You can’t get around the fact that all cluster systems have a need for Quorum and that needs an odd number, pretty sure its just maths etc.
Sure you should be able to, just like you can cluster servers one by one, starting with one, there should be a way to uncluster them. Individually or in Mass. If you have 5 or 5000, you should be able to bring them in and out of a cluster whether on purpose or by accident without it causing a major problem to the rest of the Cluster. Let me tell you some of many real world examples that have happen to me with LXD. But first let me say, many of these issues have been resolved and the help of many here has invaluable at getting problem solved.
-
I added a server to cluster and then this server was no longer needed and shutdown. Everyone forgot about it . When we upgraded server and reboot servers the cluster would not come up until with help of the ‘LXD Tech Gurus’ they figured out it was about a missing member and manually deleted from database. 1/2 day downtime for whole cluster
-
Power failure to cabinet caused all servers to go down at one time. Database was all confused. It took restoring database and help from ‘LXD Tech Gurus’ to manually fix database. 1 day downtime.
-
Multiple issues in the past with cluster getting stock if one member can offline or upgrade did not complete properly. Many days of production down time waiting for a possible fix. Some times we erase cluster and start from scratch. Has happen at least 4 times and have countless days of down time.
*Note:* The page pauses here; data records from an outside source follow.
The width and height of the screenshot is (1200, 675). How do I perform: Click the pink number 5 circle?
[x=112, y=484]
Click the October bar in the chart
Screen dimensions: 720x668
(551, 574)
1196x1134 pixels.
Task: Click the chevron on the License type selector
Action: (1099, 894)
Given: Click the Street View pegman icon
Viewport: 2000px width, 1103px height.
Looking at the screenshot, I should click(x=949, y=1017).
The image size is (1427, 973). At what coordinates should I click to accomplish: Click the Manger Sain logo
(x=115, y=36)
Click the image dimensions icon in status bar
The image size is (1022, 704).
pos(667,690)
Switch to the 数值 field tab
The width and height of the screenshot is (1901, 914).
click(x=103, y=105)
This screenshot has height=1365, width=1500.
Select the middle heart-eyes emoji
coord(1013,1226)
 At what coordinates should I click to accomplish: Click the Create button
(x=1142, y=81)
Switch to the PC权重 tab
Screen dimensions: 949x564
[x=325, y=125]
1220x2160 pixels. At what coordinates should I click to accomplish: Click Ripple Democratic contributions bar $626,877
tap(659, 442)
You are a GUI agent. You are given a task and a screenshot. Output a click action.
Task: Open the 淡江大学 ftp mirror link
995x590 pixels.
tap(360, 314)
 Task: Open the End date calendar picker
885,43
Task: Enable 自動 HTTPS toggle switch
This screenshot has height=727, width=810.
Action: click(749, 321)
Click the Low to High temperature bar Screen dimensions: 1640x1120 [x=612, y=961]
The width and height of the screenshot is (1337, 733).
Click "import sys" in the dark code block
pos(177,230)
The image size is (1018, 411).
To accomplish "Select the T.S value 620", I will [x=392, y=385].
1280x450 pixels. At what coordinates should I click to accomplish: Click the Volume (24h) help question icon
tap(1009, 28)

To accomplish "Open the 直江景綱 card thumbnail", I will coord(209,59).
We maintain four members in cluster minimum so that I can upgrade one at a time and still maintain 3 at all time. Unfortunately, these are all on one physical server in a datacenter with dual power. And not matter how redundant it is a failure of power is possible.
I am stronger believer that LXD would be a better product if it had a Safe mode in which a server could be taken off the cluster and run locally without LXD. Right now if containers are running, you can kill LXD and they still run, you just can’t start or stop them. Something as simple as being able to start and stop container manually would add a lot of confidence to being able to keep a production server running in case of a major failure of any kind.
To me bullet proof and idiot proof reliability is far important than a few more features that will probably not use. I dread having that phone that the cluster is down, because you never know how long it is going to take to figure out what went wrong. And yes a lot of this is history, but some of the basic causes, the lack of flexibility in adjusting configuration is still there.